Auswirkungen des Heizungsgesetzes auf die kommunale Wärmeplanung in Neubrandenburg
Die Auswirkungen des Heizungsgesetzes auf die kommunale Wärmeplanung in Neubrandenburg stehen im Fokus einer Anfrage der Fraktion BSW/BfN. Ratsherr Jens Kreutzer wollte wissen, welche Folgen die aktuellen Änderungen im Gebäudeenergiegesetz (GEG) für die Wärmeversorgung, Fernwärme und zukünftige Investitionen haben.
Keine unmittelbaren Auswirkungen auf die Wärmeplanung in Neubrandenburg
Nach Angaben der Stadtverwaltung hat das neue Heizungsgesetz derzeit keine direkten Auswirkungen auf die bestehende kommunale Wärmeplanung.

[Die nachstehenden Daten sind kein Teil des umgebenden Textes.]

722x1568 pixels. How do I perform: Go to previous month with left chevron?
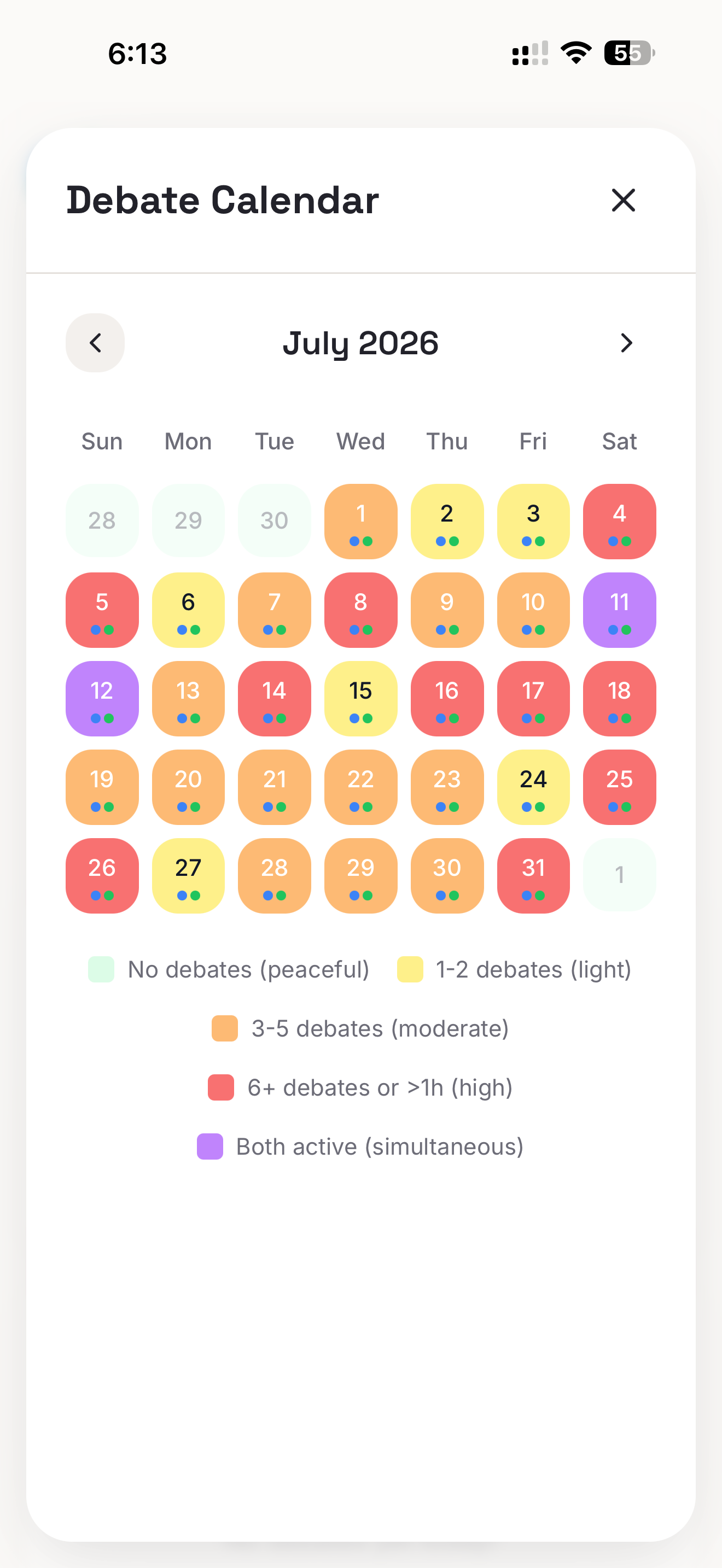click(x=95, y=343)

Die Einteilung in Fernwärmegebiete, dezentrale Wärmeversorgung und Prüfgebiete bleibt unverändert bestehen.
Die kommunale Wärmeplanung ist ein zentrales Instrument der Energiewende und soll die klimaneutrale Wärmeversorgung bis 2045 sicherstellen. Sie gibt Bürgern Orientierung bei der Wahl von Heizsystemen wie Wärmepumpen, Fernwärme oder hybriden Lösungen.
Zukunft der Wärmeversorgung: Änderungen möglich
Für die zukünftige Entwicklung der Wärmeplanung könnten sich jedoch Änderungen ergeben. Diskutiert wird unter anderem eine Erweiterung um Kälteplanung, also die Einbeziehung von Kühlung für Gebäude und Industrie.
Da bisher nur Eckpunkte vorliegen, bleibt unklar, welche konkreten Auswirkungen das neue Gesetz auf Kommunen wie Neubrandenburg haben wird.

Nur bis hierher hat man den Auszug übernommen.